There are many reasons why you might want to input a 301 redirect on your site, but how do you do it, and why should you do it the .htaccess way? We’ve got the answers.

But before we go into specifics, let’s dive into 301 redirects.

What Is a 301 Redirect?

A 301 redirect is a permanent redirect. When a user tries to access an old URL, the server sends their browser the 301-Permanently Moved status code and sends them to another page. This is useful for site owners and users because it means they are directed to the next most relevant page. 

301 redirects are useful for search engines too because they help to keep their indexes updated. They inform search engines that content has been moved and ensure that the visibility associated with the original page is transferred to the new URL.

For more information, take a look at our comprehensive SEO guide to 301 redirects.

What Is an .htaccess File?

An .htaccess file is a part of what controls the high-level configuration of your website. You edit the contents of your .htaccess file to enable and disable certain features of your server software without editing in the server configuration file directly. It’s a pretty easy way to make important changes, but you have to be really careful that you’re editing the code correctly. One mistake in your code can cause a lot of problems for users. 

This means that a 301 redirect using an .htaccess file is a permanent redirect implemented via your .htaccess file rather than the server configuration file. 

When Should You Use a 301 Redirect with an .htaccess File?

A 301 redirect using an .htaccess file can generally be used in three different scenarios:

  1. To redirect visitors after you’ve moved to a new domain
  2. To redirect visitors after you’ve moved old site pages to a new site structure
  3. To redirect visitors to new pages after you’ve combined two sites 

It’s pretty easy to do. We’ll walk you through how it works. 

How to Do a 301 Redirect with an .htaccess File

A 301 redirect is executed differently depending on the server you use. The .htaccess method is usually used on Apache servers but can be implemented on other servers too.
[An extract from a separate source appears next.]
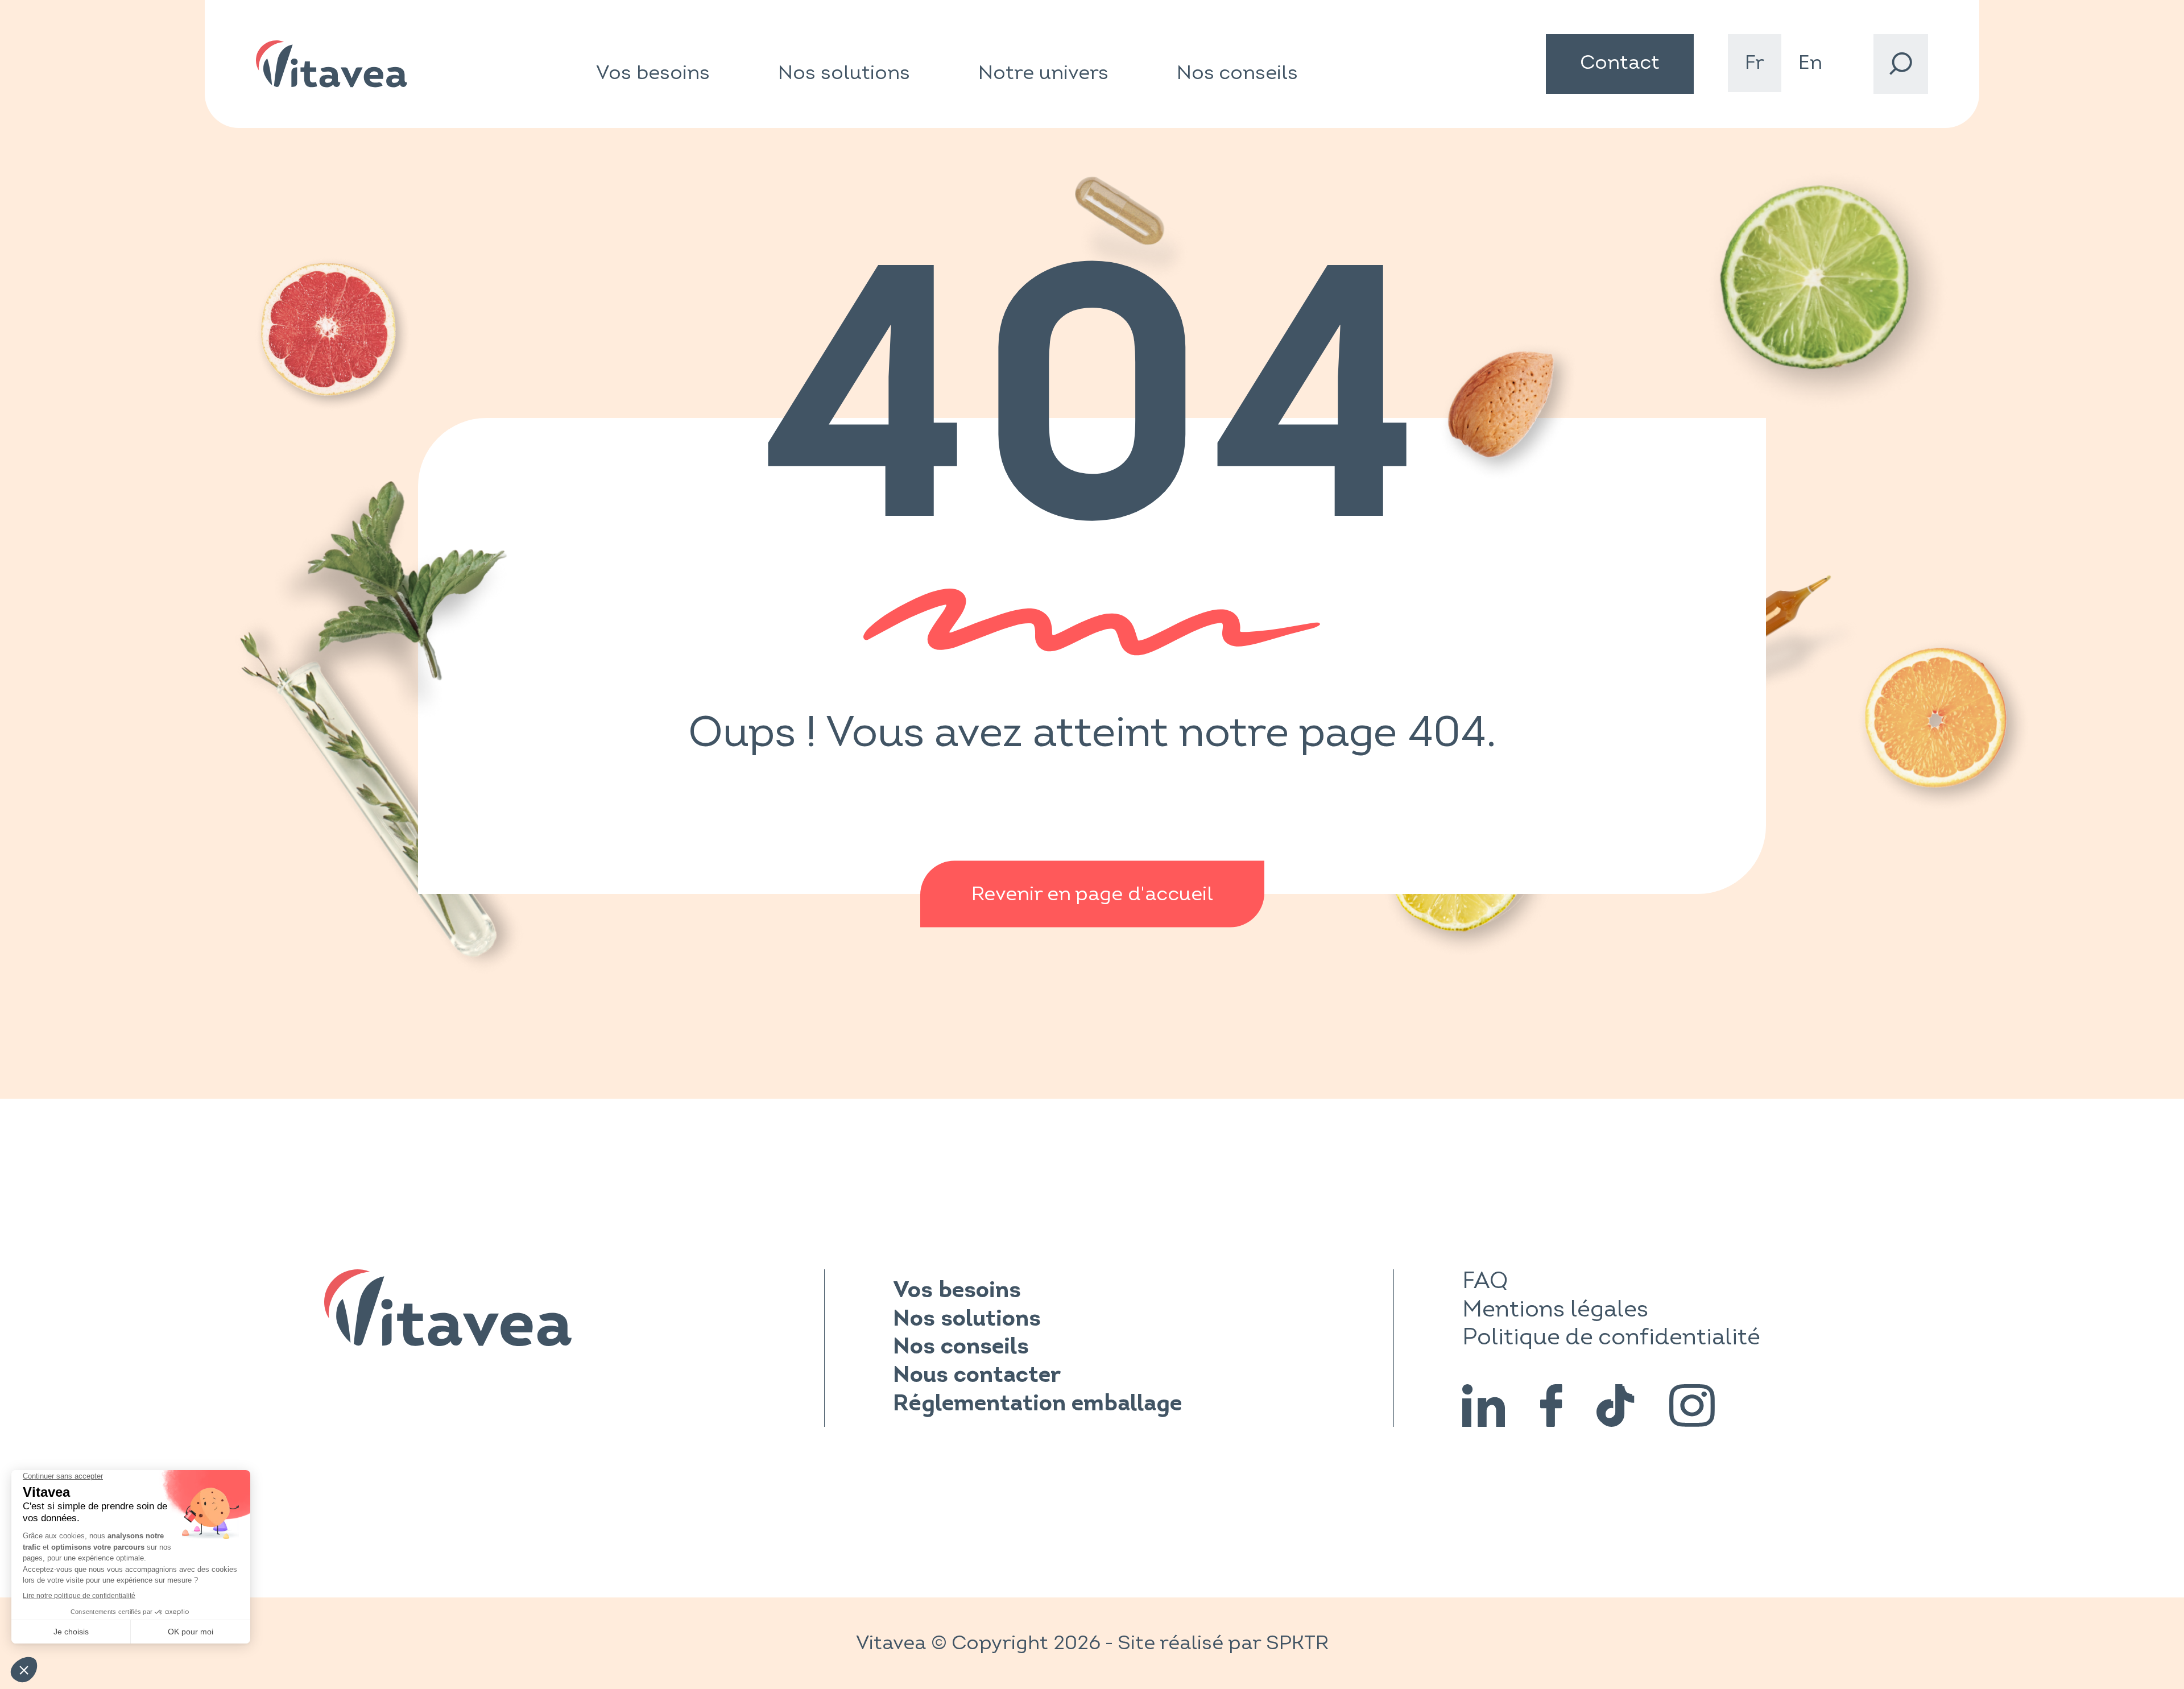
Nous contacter (977, 1376)
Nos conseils (1237, 72)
How to Do 301 Redirects with .htaccess Files on Apache

Before you do anything, you need to locate the RewriteEngine, which you can find in the mod_rewrite module in Apache. You can load it using the following code: 

<IfModule mod_rewrite.c>
RewriteEngine On
</IfModule>

Then you can add all your rules below “RewriteEngine On”. The rules you add depend on what exactly you want to redirect. 

Redirecting a Single URL

When redirecting a single URL, all you have to do is add this code (make sure you substitute “oldpage” and “newpage” for your page names!):

RedirectMatch 301 /oldpage/ /newpage/

Redirecting a Single Folder

When redirecting a single folder to a new location, you would use the following:

RewriteRule ^/?folder/(.*)$ /location/$1 [R,L]

We’ve used “folder” and “location” as our examples. Substitute your folder and location names!
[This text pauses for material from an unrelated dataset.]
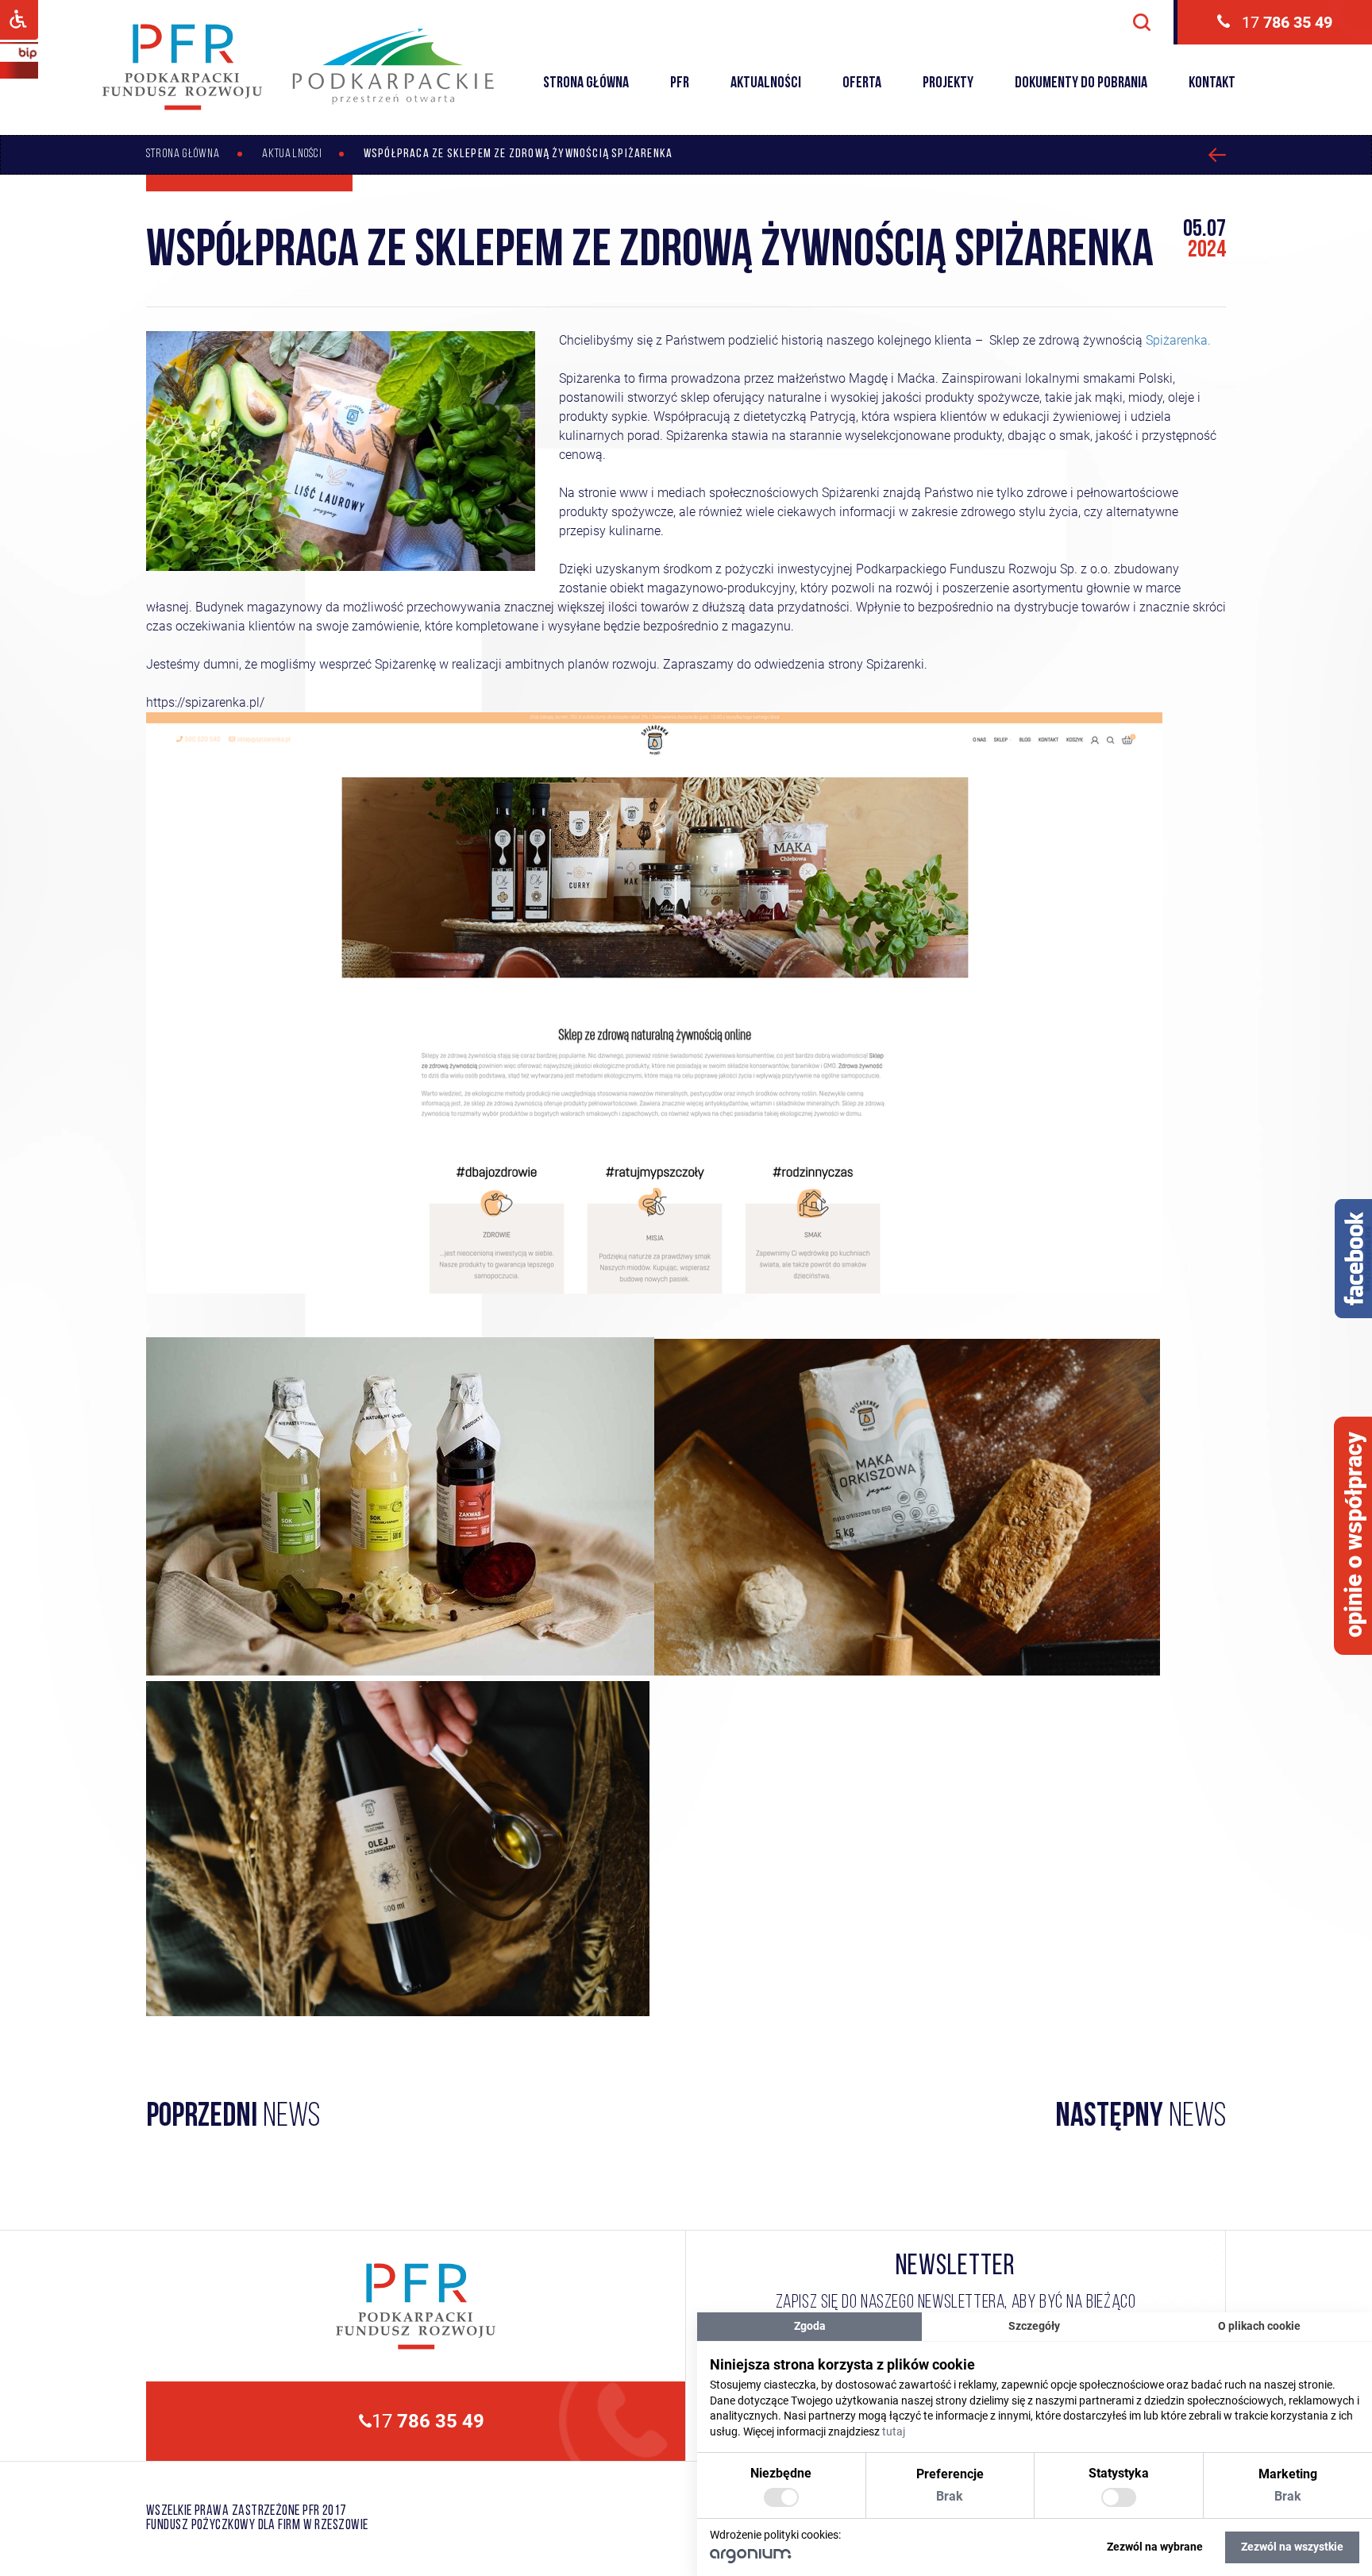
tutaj (893, 2431)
Redirecting www to Non-www with a 301 .htaccess Redirect

Maybe you want to run a redirect because you don’t want to use a www subdomain. If this is the case, you’ll need to redirect to a non-www version. Here’s what you need; just replace “example” with your own domain:

RewriteCond %{HTTP_HOST} ^(.*)$ http://example.com/$1 [L,R=301]

How to Do 301 Redirect with .htaccess Files on WordPress

Firstly, you’ll have to connect your site’s server to edit your .htaccess file. To do this, you have two options.

  1. Connect to your server through FTP
  2. Use the built-in File Manager tool, which you can find in cPanel

To use the built-in File Manager tool, log in to your cPanel dashboard and locate the tool. Then back up your .htaccess content and use the Edit function to add your 301 redirect code. This will take you to the text editor. From here, you can add the code you need. 

Of course, the 301 redirect code you need depends on what you want to achieve. 

Redirecting a Single Page

To redirect a single page to another one, you’ll need to add the following code, replacing “oldpage”, “example”, and “newpage” with your details:

Redirect 301 /oldpage.html http://www.example.com/newpage.html

Redirecting a Domain Name 

To redirect an entire domain name to another domain name, use the following code:

RewriteEngine On
RewriteCond %{HTTP_HOST} ^(?:www.)oldsite.com$ [NC]
RewriteRule ^http://newsite.com%{REQUEST_URI} [L,R=301]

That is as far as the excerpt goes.